I believe it's viewed as unsafe in Bitcoin because of the way transactions are signed. Is this also true for Ether addresses?
Currently, Ethereum uses elliptic curve cryptography (ECDSA), the same as Bitcoin. So whatever "unsafe" concerns there are with how Bitcoin transactions are signed, would be the same with Ethereum currently.
In Bitcoin and Ethereum, sending from an address will reveal the public key easily. Quantum computers compromise ECDSA and would make it easy to deduce the private key from the public key: this is usually the concern about revealing the public key. Lamport signatures are believed to be quantum resistant.
Update May 2019: Account abstraction described below has not been implemented due to complexity, and is planned as part of sharding.
Future release of Ethereum, will have Abstraction of transaction origin and signature:
The goal of these changes is to set the stage for abstraction of account security. Instead of having an in-protocol mechanism where ECDSA and the default nonce scheme are enshrined as the only "standard" way to secure an account, we take initial steps toward a model where in the long term all accounts are contracts, contracts can pay for gas, and users are free to define their own security model.
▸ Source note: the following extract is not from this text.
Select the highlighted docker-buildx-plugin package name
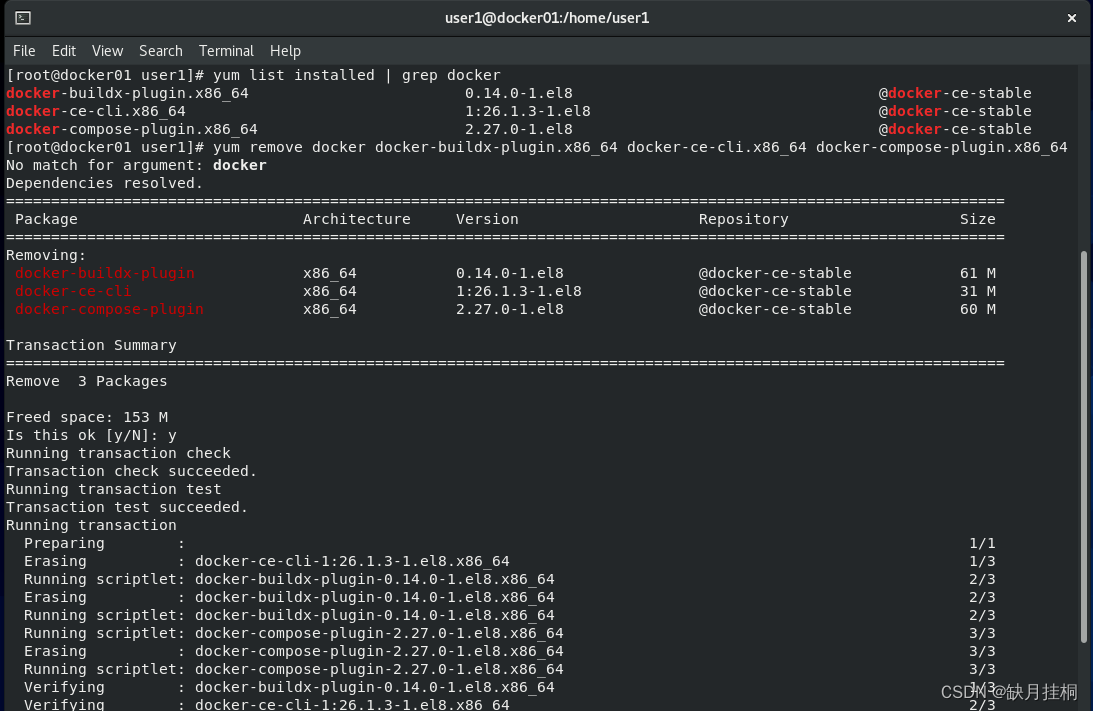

Accounts will be able to specify their own scheme for validating transactions. This opens the door for Lamport signatures (or other algorithms desired by the user) which improves security against quantum computers in Ethereum.
Custom cryptography: users can upgrade to ed25519 signatures, Lamport hash ladder signatures or whatever other scheme they want on their own terms; they do not need to stick with ECDSA.
Two questions: First, prob dumb: "sending from an address will reveal the public key" Does that mean an observer has to be "recording" it live or is it on or derivable from the chain forever? Second, prob also dumb: You say quantum will be able to deduce the private key. Does that include or exclude the user's password to the account? Jul 4, 2017 at 3:35
@fivedogit the key can be derived from the transaction signature, so yep available on the blockchain forever. the password is fed into some algo and used to encrypt the private key while it's at rest on your computer -- so quantum computers won't be able to recover your password from the signature. They'd require access to your machine for that to be a threat, which is a totally different threat model :)– bekahJul 4, 2017 at 8:59
@bekah Thanks. So even though a quantum computer can't get the password, they'd have the private key and therefore wouldn't need the password to steal the funds, correct? So someone with a quantum computer and the password has no advantage over someone with a quantum computer and no password? Jul 4, 2017 at 13:04
@fivedogit Password only protects your private key from an attacker who has physical/remote access to your device. Your password would be of no use when reversing (brute-force) a private key from public.– NeerajFeb 5, 2020 at 17:09
The other answer saying that by using ECDSA means the security concerns are the same as with Bitcoin is not the full story.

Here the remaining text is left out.